La piazza, il Sindacato e la Politica

cgilpal

25 Ottobre, la CGIL della Camusso in Piazza San Giovanni contro Renzi.

Volano gli ultimi palloncini con la scritta CGIL nel cielo benevolo di una Roma accogliente. La grande manifestazione, voluta soprattutto dalla Camusso, si è appena conclusa.

Circolano le prime cifre, si parla di quasi un milione e mezzo di manifestanti, come di consuetudine si usano i numeri come fossero i cavalli di un motore, vediamo chi è più potente, sembrano dire alcuni dirigenti sindacali ai microfoni di giornalisti e blogger. La stessa Camusso ricorda a Renzi di non potersi permettere il lusso di non ascoltare la voce di così tanta gente. Nel braccio di ferro dei numeri il segretario della CGIL dimentica a cuor leggero che sta parlando con quel segretario che nelle urne ne ha portati più di undici milioni, mica briciole.

Ma le amnesie sembrano essere una costante di questo sabato in piazza se si pensa che gran merito della riuscita di questa manifestazione deve essere attribuito a Landini ed alla sua FIOM. Per fortuna gli iscritti della FIOM hanno già digerito e dimenticato le tante umiliazioni che la grande madre CGIL ha sempre riservato a quei figli di un Dio minore quali sono sempre stati considerati i metalmeccanici di rosso vestiti.

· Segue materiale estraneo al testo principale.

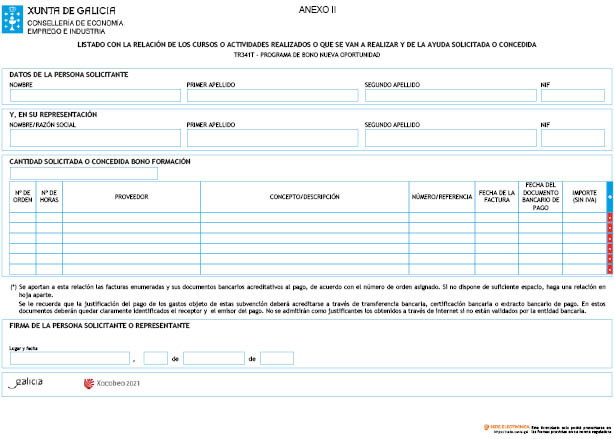Click the blue add-row button in table header

[x=609, y=197]
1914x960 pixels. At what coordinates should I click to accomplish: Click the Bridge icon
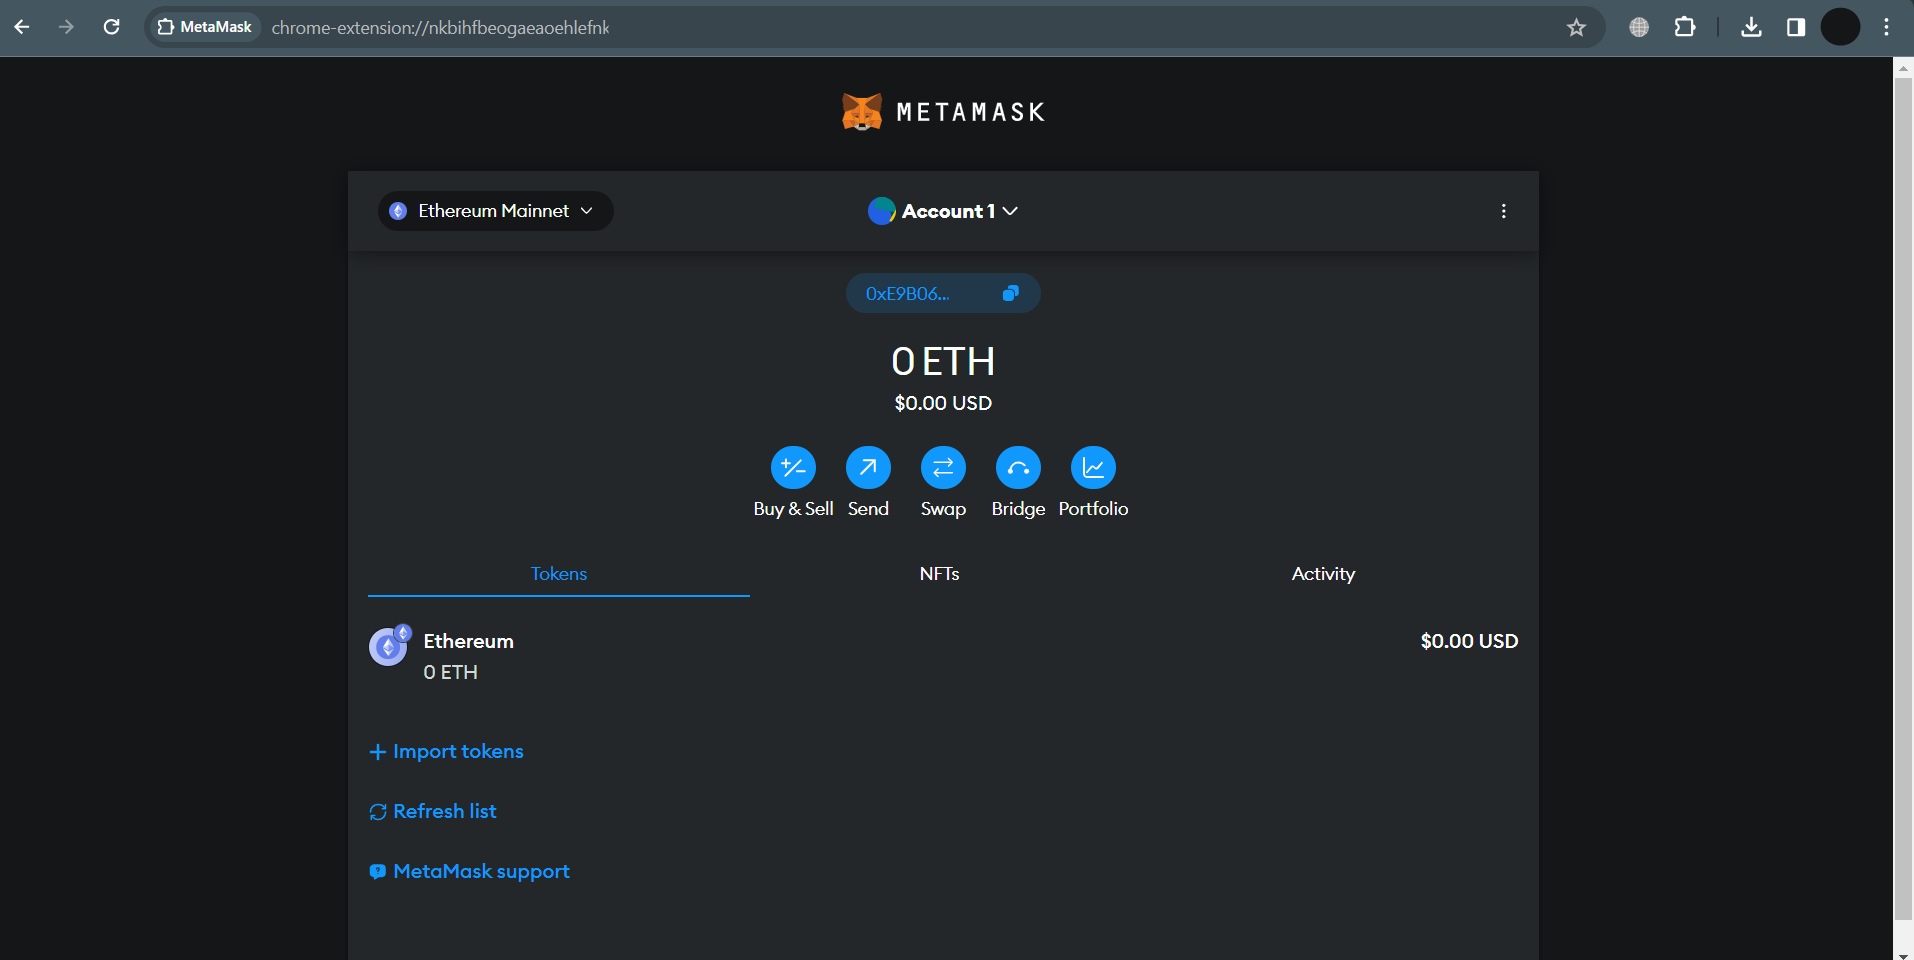tap(1017, 467)
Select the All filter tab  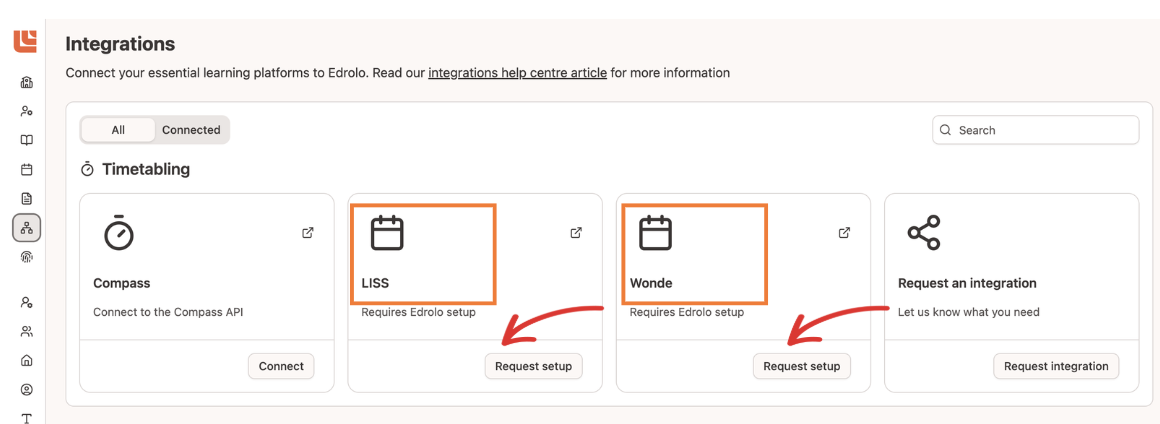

Tra le musiche dei Modena, i canti partigiani e qualche insulto che scivola nel razzismo più becero, ultimamente nella sinistra più radicale dire di essere i migliori e dire che gli altri fanno schifo è diventato irresistibilmente cool e trandy, a qualche manifestante non passa inosservato che in prima fila ci sono due ex segretari della CGIL. Cosa accomuna la Camusso ai suoi predecessori? Sicuramente l’insostenibile fascino della politica. Sia Cofferati che Epifani hanno usato il sindacato per “apparecchiarsi” il tavolo della politica, il dubbio di qualcuno è che la Camusso stia non solo usando ma svendendo la CGIL per una comoda poltrona romana.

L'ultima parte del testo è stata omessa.